A life member of The Actors Studio, Holm received numerous honors during her lifetime, including the 1968 Sarah Siddons Award for distinguished achievement in Chicago theatre; she was appointed to the National Arts Council by then-President Ronald Reagan, appointed Knight, First Class of the Order of St. Olav by King Olav of Norway in 1979, and inducted into the American Theater Hall of Fame in 1992. She remained active for social causes as a spokesperson for UNICEF, and for occasional professional engagements. From 1995 she was Chairman of the Board of Arts Horizons, a not-for-profit arts-in-education organization.

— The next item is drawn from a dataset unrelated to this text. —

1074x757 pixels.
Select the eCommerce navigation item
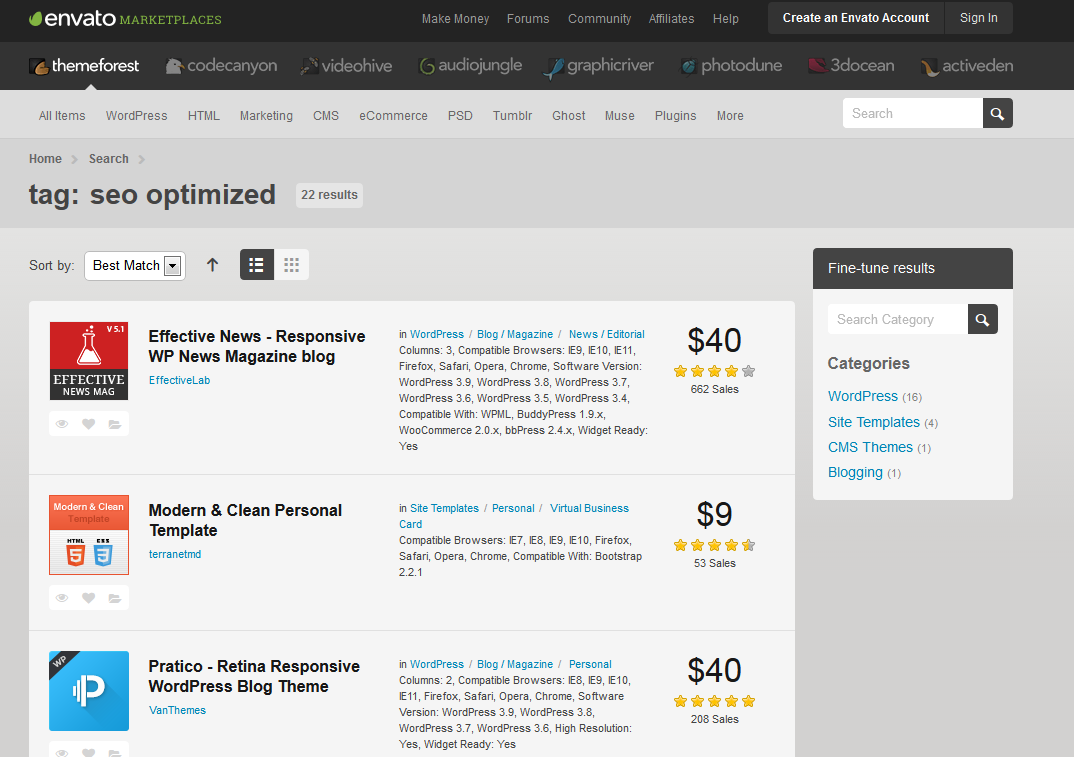click(x=393, y=116)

In 1995, Holm's was inducted into the Scandinavian-American Hall of Fame.

1970

During the 1970s and 1980s, Holm did more screen acting, with roles in films such as Tom Sawyer and Three Men and a Baby, and in television series (often as a guest star) such as Columbo, The Eleventh Hour, Archie Bunker's Place and Falcon Crest. In 1979, she played the role of First Lady Florence Harding in the television mini-series, Backstairs at the White House. She was a regular on the ABC soap opera Loving, appearing first in 1986 in the role of Lydia Woodhouse and again as Isabelle Dwyer Alden #2 from 1991 to 1992. She last appeared on television in the CBS television series Promised Land (1996–99).

2002

According to her husband, Holm had been treated for memory loss since 2002, suffered skin cancer, bleeding ulcers and a collapsed lung, and had hip replacements and pacemakers.

2006

In 2006, Holm was presented with a Lifetime Achievement Award by the SunDeis Film Festival at Brandeis University.

2009

Holm was a guest at the 2009 Mid-Atlantic Nostalgia Convention in Aberdeen, Maryland. Some of the movies in which she appeared were screened at the festival, and the unaired television pilot for Meet Me in St. Louis was shown. She received an honorary award during the dinner banquet at the close of the event.

2012

In June 2012, Holm was admitted to New York's Roosevelt Hospital with dehydration. She suffered a heart attack on July 13, 2012, in the facility. She died at her Central Park West apartment on July 15, 2012.